И вдруг в одну ночь, к рассвету, как ведьма в сказках при первом крике петуха, сгинули все они, дородные, по-сытому красивые, франтоватые. Вежливые и безжалостные. Сгинули.
Непонятно.
Впрочем, непонятное попытаюсь объяснить позже, а сейчас память упрямо возвращает меня в то далекое зимнее утро двадцатого года, когда, выскочив на улицу, мы вдруг увидели прежний Архангельск, северодвинский русский город, мгновенно освободившийся от признаков интервенции.
Тот же наш город. Простой. Неказистый. Верный себе русский город.
...Морозным февральским утром 1920 года входили в город красноармейцы 6‑й нашей армии, одетые кое-как, – тут уже не до шоколада, не до галифе британского покроя, – давно не бритые, не только усталые, но изможденные, наверное, голодные, но каким же вкусным оказался нам черный хлеб, который на ходу давали мальчишкам и девчонкам красные солдаты из своего скудного пайка!
Не забуду этот хлеб – грубый, тяжелый, какой-то колючий, пополам с мякиной хлеб 1920 года.
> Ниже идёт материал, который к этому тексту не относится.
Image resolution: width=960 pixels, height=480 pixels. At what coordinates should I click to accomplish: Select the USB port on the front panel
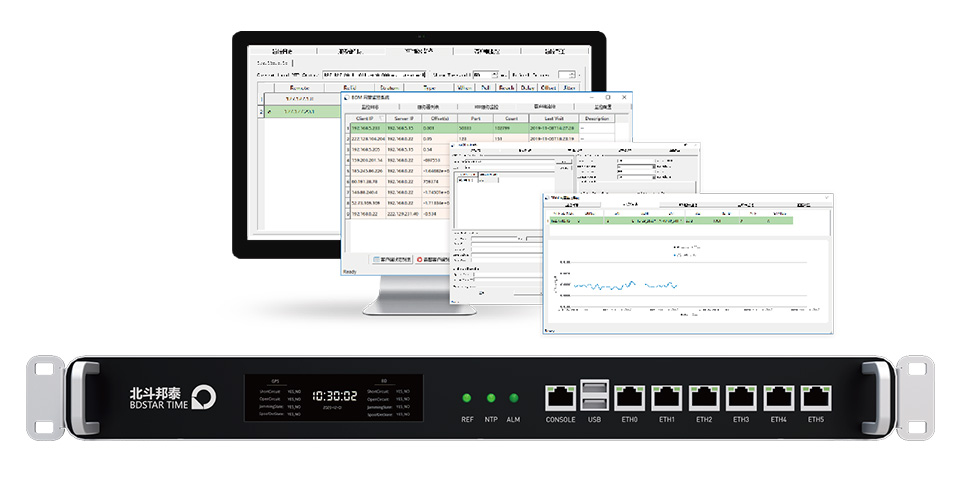click(596, 396)

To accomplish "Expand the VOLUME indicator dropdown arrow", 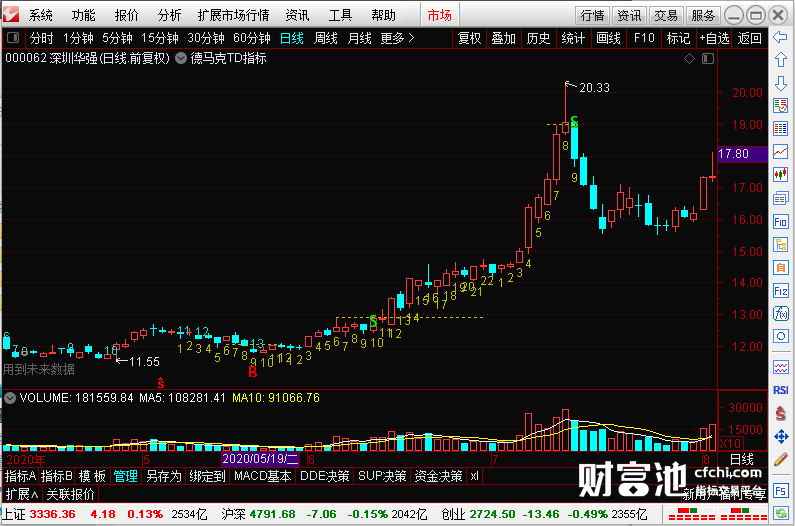I will pos(10,398).
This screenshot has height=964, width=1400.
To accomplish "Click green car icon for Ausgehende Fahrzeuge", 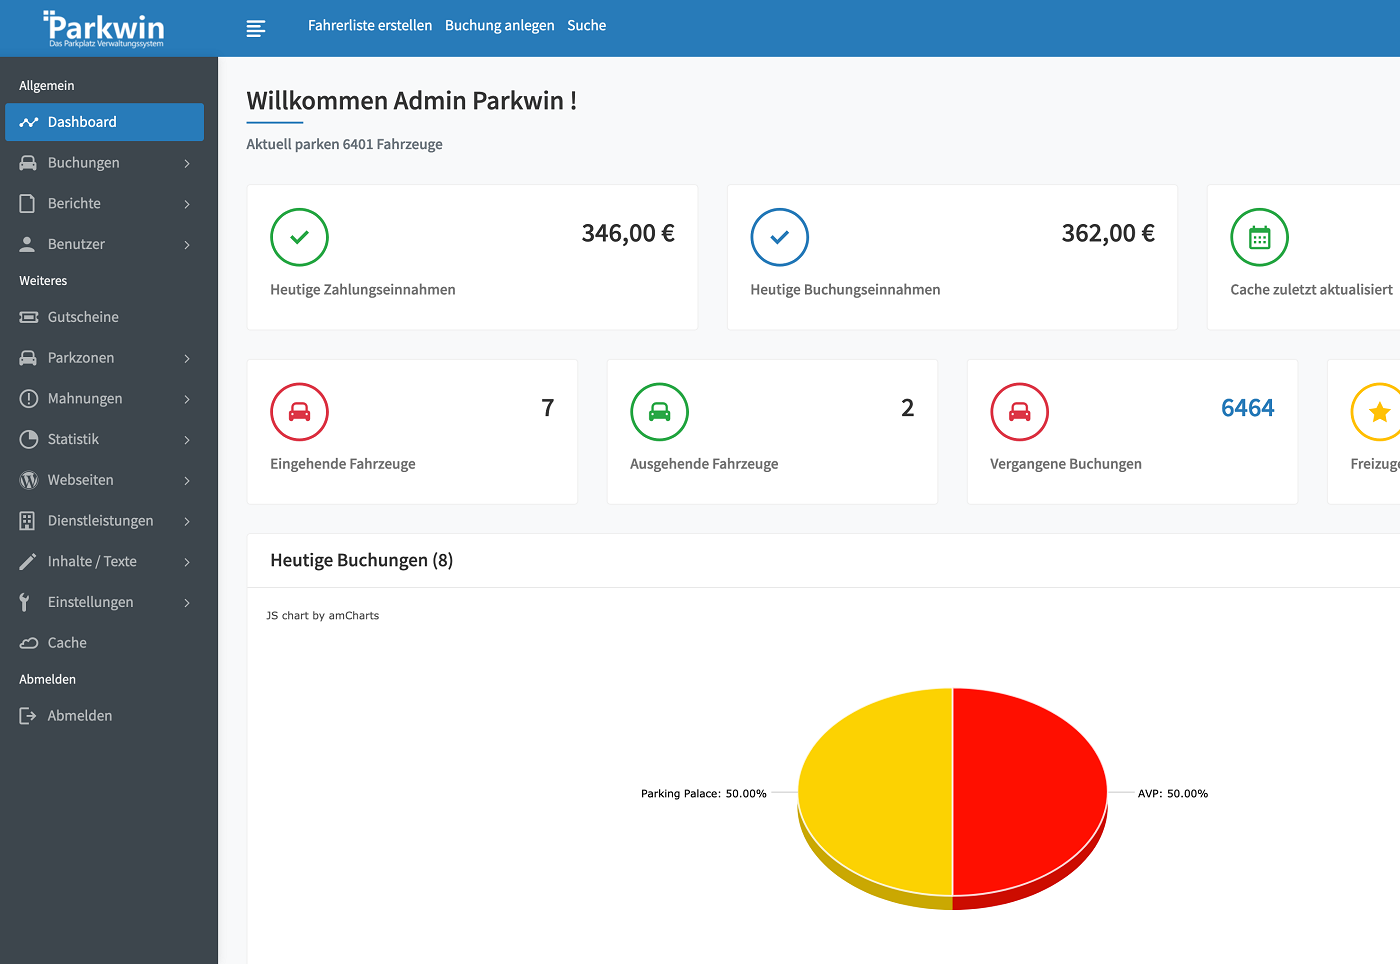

Я прижал черный каравайчик к груди, побежал домой и с гордостью показал отцу и матери. Они еще ничего не знали.
– Странно, – сказал отец. – Это дали тебе эти?.. Как их? Киплинги? (Отец знал и любил английскую литературу.)
Но тут он усомнился:
– Они же не станут есть такой хлеб. Нет, нет. Постой, что там в городе? Что произошло?
Отец и мать стали расспрашивать, откуда у меня этот хлеб, и я рассказывал, торопясь, захлебываясь, и никак не мог объяснить, что же случилось в одну короткую ночь, и они разводили руками, изумлялись, не верили, а я все говорил, говорил, пытаясь объяснить, передать, какие усталые эти русские солдаты и как холодно, совсем уж некрасиво одеты и, наверное, живут голоднее всех нас, а вот отдали свой хлеб нам, ребятам.
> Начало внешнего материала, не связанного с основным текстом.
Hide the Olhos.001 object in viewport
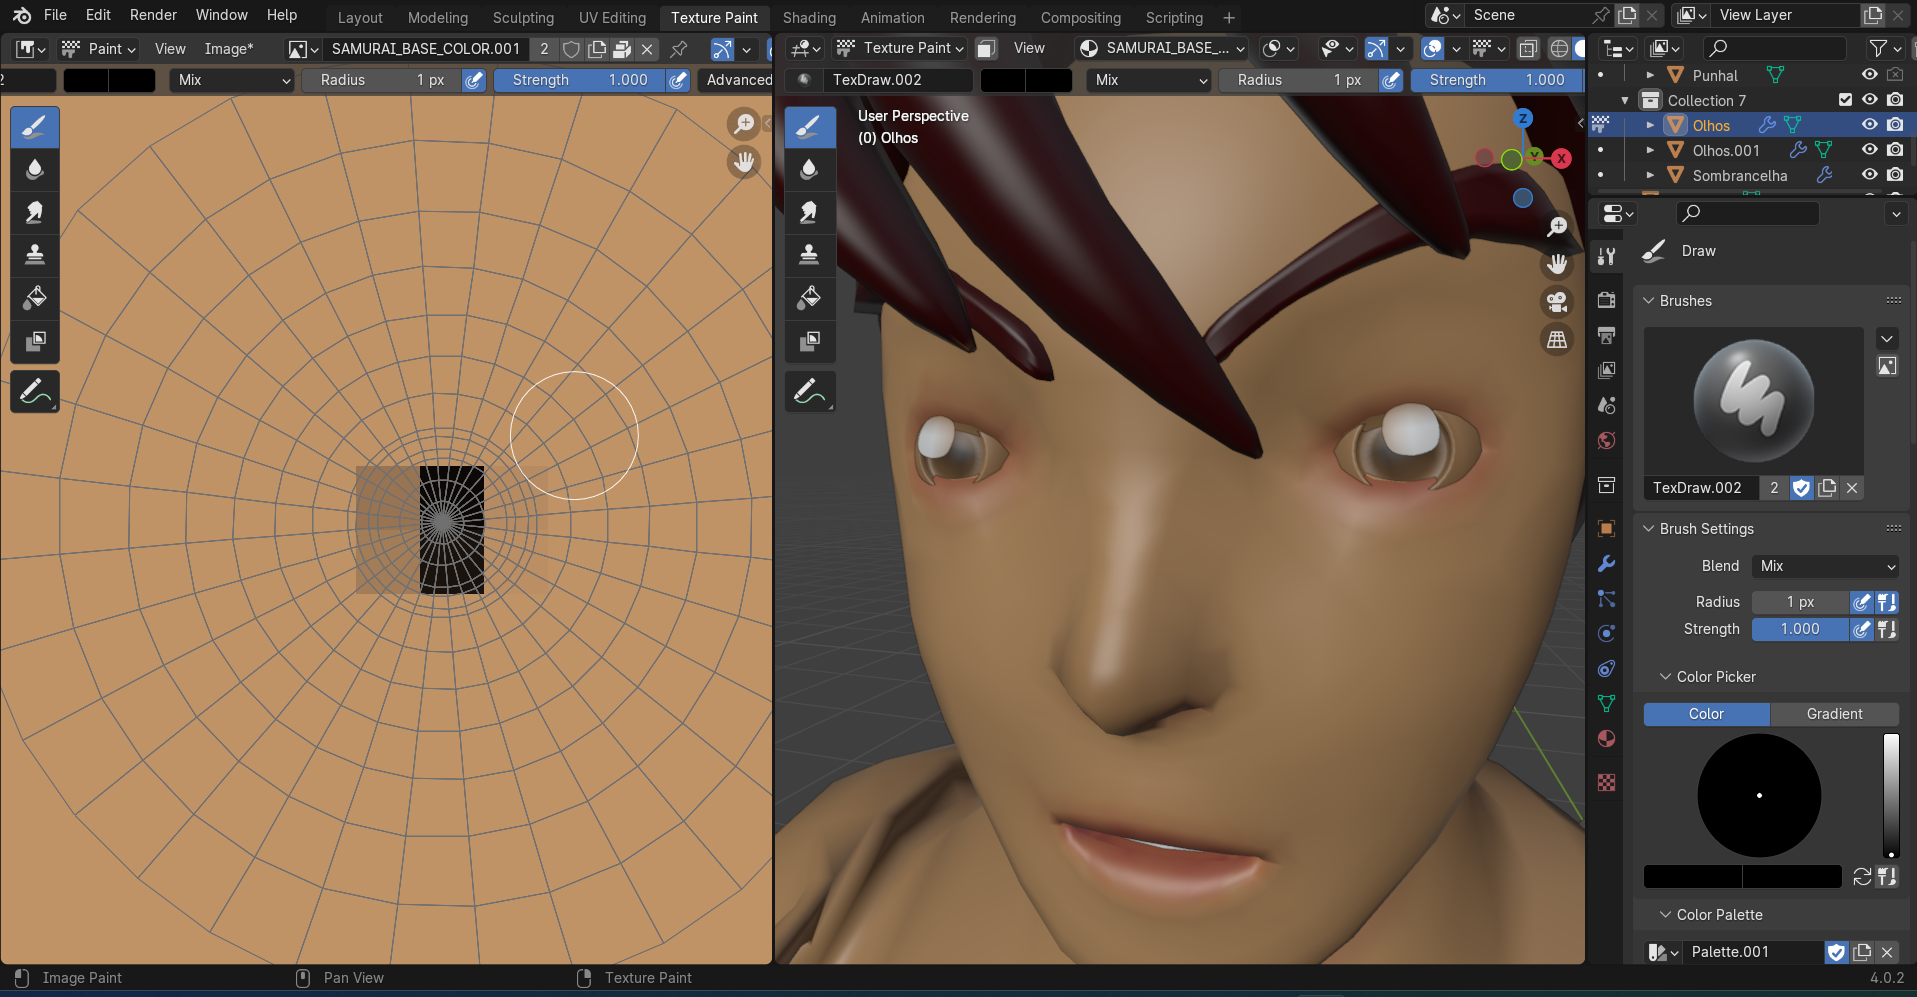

Неожиданно вкусный хлеб с мякиной...
– Хлеб победы, – сказал отец задумчиво и удивлено.
Почему он удивился? Это я понял позже.
Да, так вот – хлеб победы.
В тот же вечер произошло нечто страшное и в то же время утвердившее в нас веру в справедливость людей революции.
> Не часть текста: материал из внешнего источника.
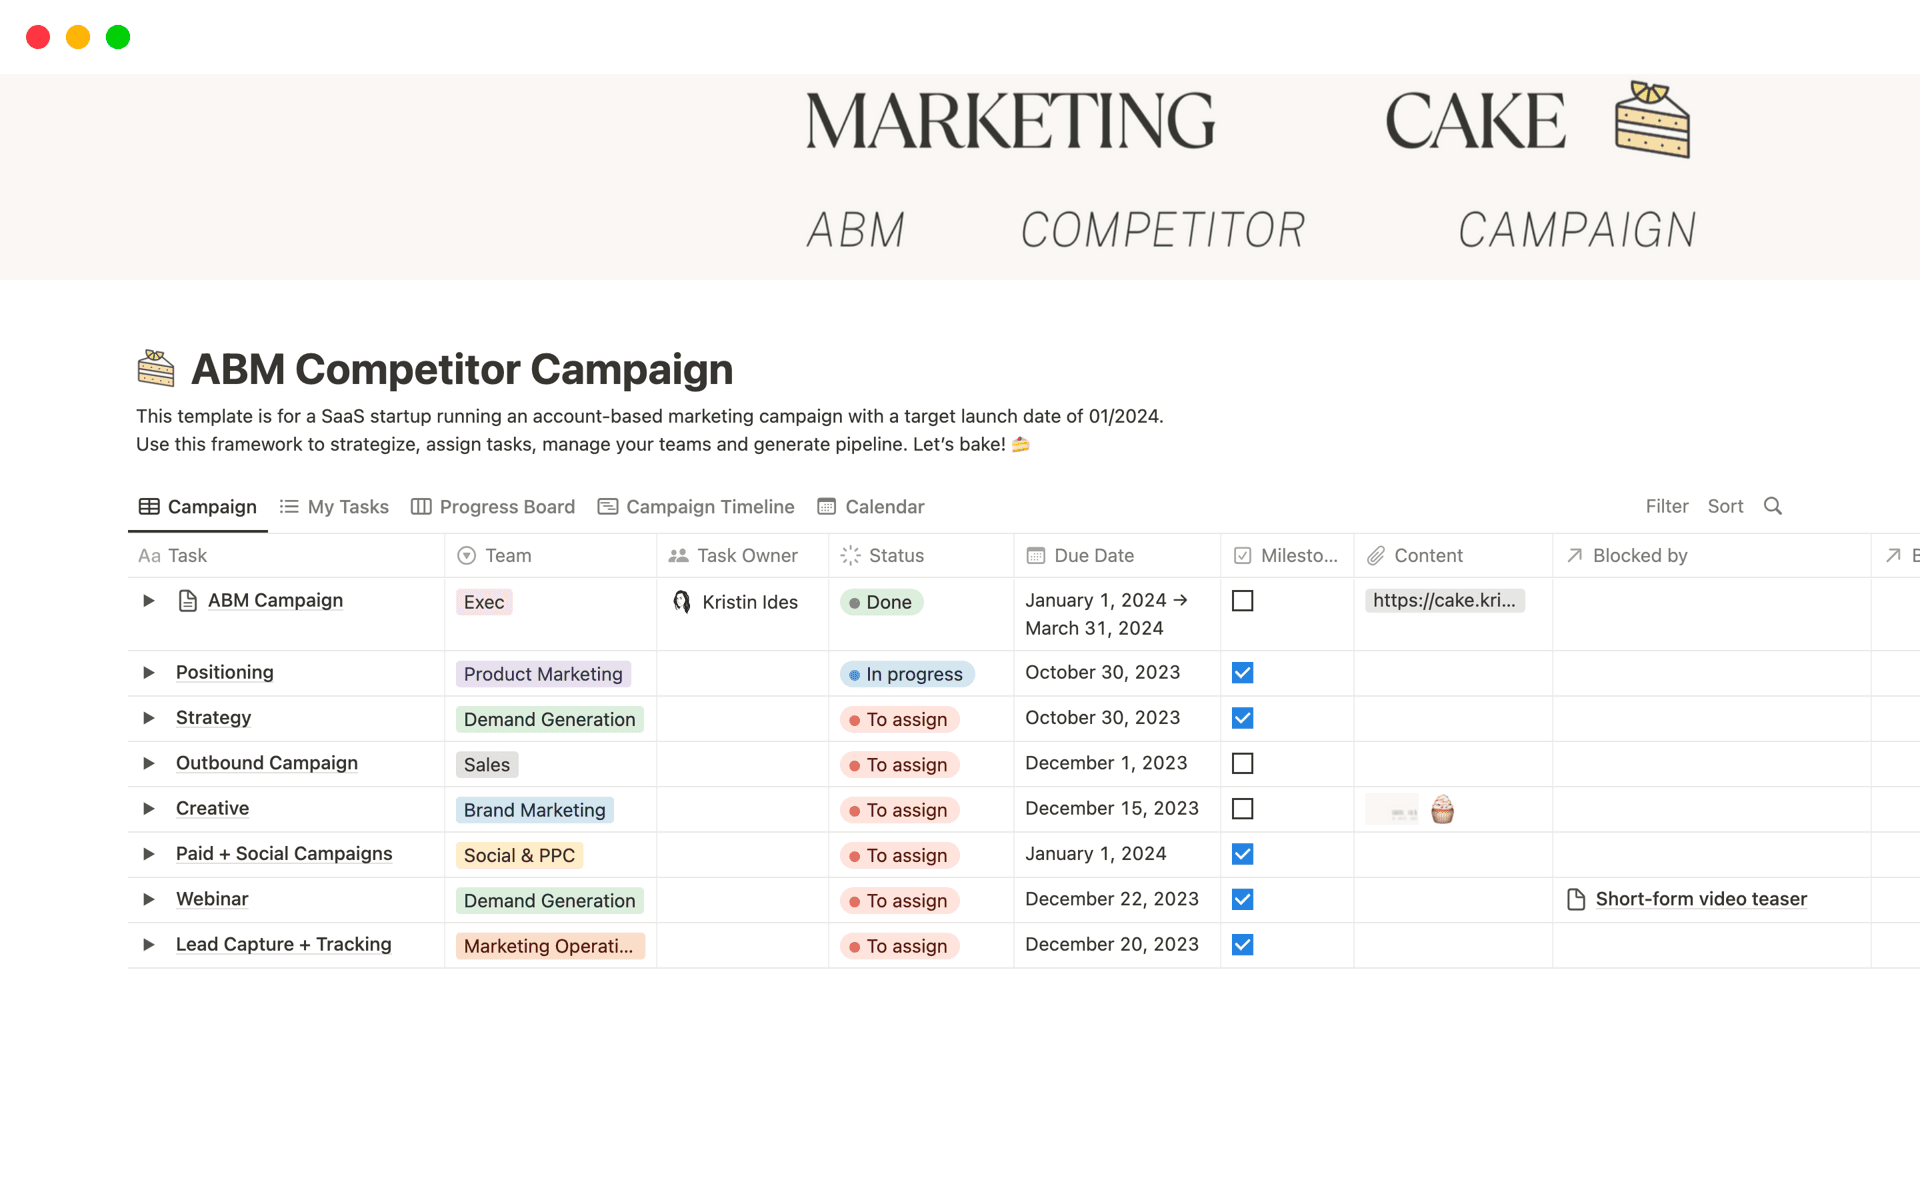The height and width of the screenshot is (1200, 1920).
Task: Expand the ABM Campaign row
Action: point(148,600)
Мы жили в доме, принадлежавшем едва ли не крупнейшему в губернии богатею – промышленнику Кыркалову, которого знал и ненавидел весь Архангельск. Поздно вечером к нам пришли насупленные, налитые гневом красноармейцы, схватили отца, растерянного, ничего не понимавшего, взяли его за ворот, заперлись с ним в одной из комнат, угрожали винтовками, припоминая зверства Кыркалова, обиды, которые причинил заводчик.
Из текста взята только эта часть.